What to Know Post Flooding
Due to major flooding over the last week in Indiana and other areas of the Corn Belt, many fields have had most of last season’s crop residue removed. What impact will this have on the 2025 crop, and what adjustments should be made?
The answer to this question depends on field topography and location because that will determine where the crop residues go. In flatter fields, most residues will have simply decomposed in the flooded field, just a bit earlier than expected. In such cases, little is lost beyond the protection against soil drying through V6. In cases where torrential rain washed it off of slopes, that residue mitigated some erosion and loss of surface nutrients. So, it did its job. And, where active flooding lifted it away, those same waters likely also deposited some nutrient-rich silt.
In the case of bottom fields, the benefits of periodic flooding often balance out the occasional losses. The timing relative to other events upstream remains relevant. As noted, the delivery of “nutrient” rich, silty water with floods can be a mixed blessing as it all depends on what the upstream landowners and sewer districts did in the weeks before flooding.
Too much potassium or herbicide applied upstream might stress early emergence in bottom lands that flooded and drained in the weeks before planting takes place. Excessive crusting/soil sealing, if it is a problem, can be addressed post-flooding with a pelletized gypsum product, e.g. at 250-500 lbs/ac, but this might only be needed in heavier / high CEC soils. If flooding lasted more than a week, and planting is just a few weeks away, applications of balanced nutrition and a biostimulant in furrow to reactivate the native soil biology will be beneficial.
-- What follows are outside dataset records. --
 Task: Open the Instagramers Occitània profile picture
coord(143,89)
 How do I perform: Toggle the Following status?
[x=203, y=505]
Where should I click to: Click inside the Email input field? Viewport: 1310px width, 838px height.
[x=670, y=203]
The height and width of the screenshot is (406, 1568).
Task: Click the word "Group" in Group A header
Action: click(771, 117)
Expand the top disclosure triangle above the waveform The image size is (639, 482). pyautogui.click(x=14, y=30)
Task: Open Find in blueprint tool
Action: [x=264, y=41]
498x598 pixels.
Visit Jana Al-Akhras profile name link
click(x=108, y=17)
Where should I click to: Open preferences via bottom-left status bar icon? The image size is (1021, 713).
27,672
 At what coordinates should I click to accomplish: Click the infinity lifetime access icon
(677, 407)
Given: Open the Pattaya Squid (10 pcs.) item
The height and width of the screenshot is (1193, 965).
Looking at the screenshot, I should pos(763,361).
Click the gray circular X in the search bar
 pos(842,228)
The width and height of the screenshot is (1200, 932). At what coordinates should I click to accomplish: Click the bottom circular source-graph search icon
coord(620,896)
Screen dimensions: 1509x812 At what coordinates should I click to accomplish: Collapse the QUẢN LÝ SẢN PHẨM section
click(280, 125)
Of course, the most important thing is to delay field operations and planting in flooded areas until well after the soil can take the equipment. Not mudding in the crop is first priority. It’s important to know that delayed planting up to a week after the typical target date (or two weeks after an early target planting date) is very rarely a yield limiter, as the elevated soil temperatures promote faster and more vigorous emergence.